HomePod apparently has 1GB RAM and 272 by 340 LED matrix screen

The Apple-designed A8 chip powering HomePod, Apple’s $349 Siri-powered wireless speaker launching this December, should come outfitted with one gigabyte of RAM while its built-in LED matrix display at the top should potentially sport a resolution of 272 by 340 pixels.

Basically, the HomePod screen has the same resolution as the 38mm Apple Watch models.

That’s according to Avery Magnotti today, who was able to glean interesting information from the HomePod firmware that Apple “accidentally” posted on its servers.

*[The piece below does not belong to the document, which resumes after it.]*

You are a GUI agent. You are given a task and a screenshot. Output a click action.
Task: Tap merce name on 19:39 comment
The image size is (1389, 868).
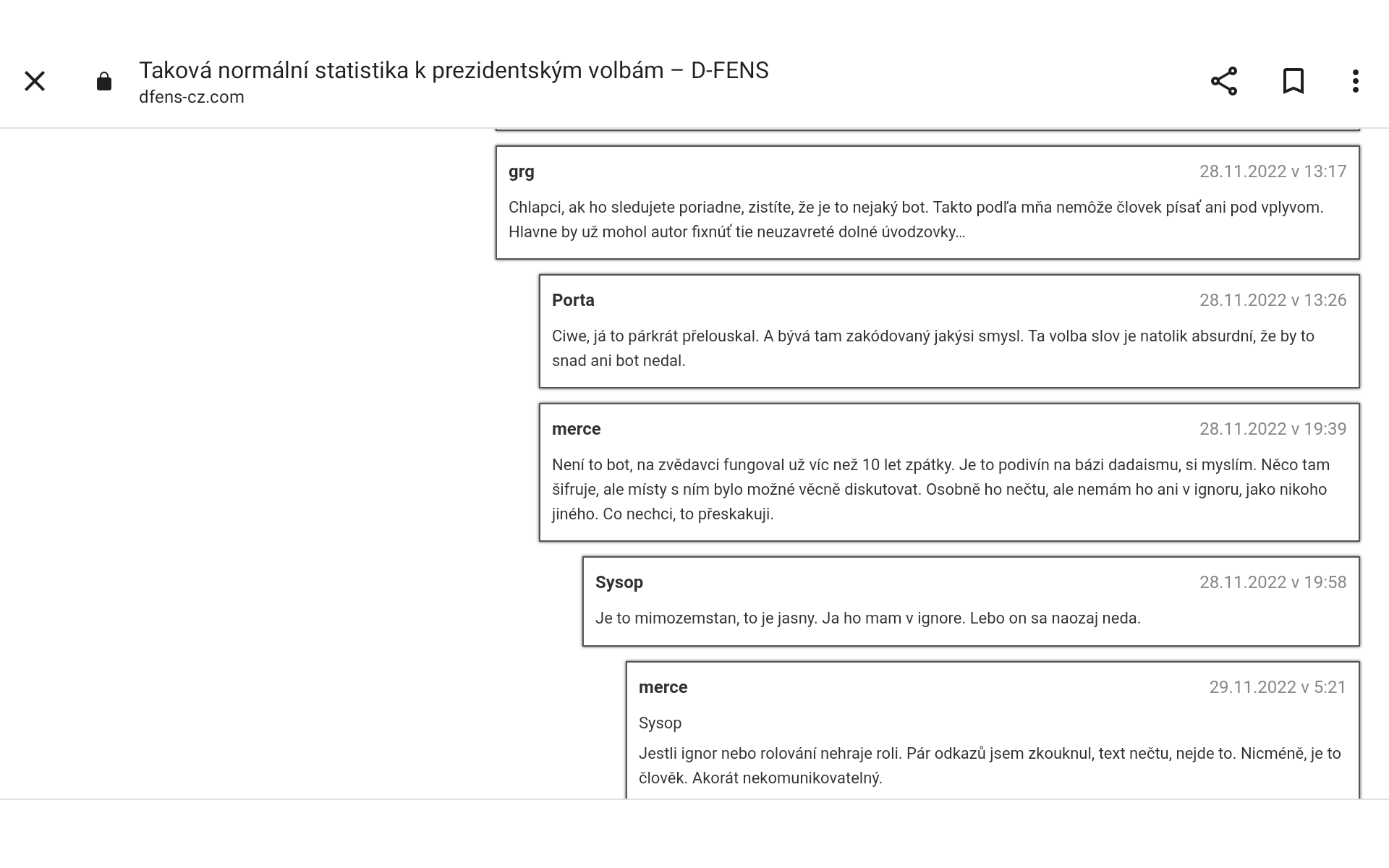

It’s unclear if developers will be able to take advantage of this built-in display which, at present, is used to display a multicolor waveform when interacting with Siri.

iOS developer Steven Troughton-Smith, who diligently combed through the HomePod firmware files over the weekend, has discovered that the device runs a full version of iOS with a shell app named “SoundBoard”, as opposed to the “SpringBoard” shell app on iPhone and iPad.

The device bears the name “AudioAccessory1,1”.


HomePod may potentially provide other previously unknown features, too.

As per Steven’s findings, some of them may include stuff like VoiceOver accessibility capabilities, HomePod apps prefixed with “Air” (like the “AirMusic” app) and other tidbits.

The HomePod firmware holds some curious iPhone 8 secrets as well.

For instance, HomePod code reaffirms KGI Securities analyst Ming-Chi Kuo’s findings that iPhone 8 boasts a 5.15-inch active display area maxing out at 2,436 by 1,125 pixels.

Combined with a bar at the bottom, that apps may or may not be permitted to use, this makes for a total of 5.8 inches diagonally at 2,800 by 1,242 pixels and a 19.5:9 aspect ratio.

Digging further into the HomePod firmware code, Troughton-Smith said this morning that iPhone 8’s rumored facial recognition feature may be called “Pearl ID”.

He has additionally discovered some glyphs that seemingly confirm the device’s form factor with a nearly full-screen front face with an edge-to-edge screen, no physical Home button and a notch at the top that will likely include the earpiece and various sensors, like an infrared sensor for facial recognition that should work well in both light and dark-lit environments.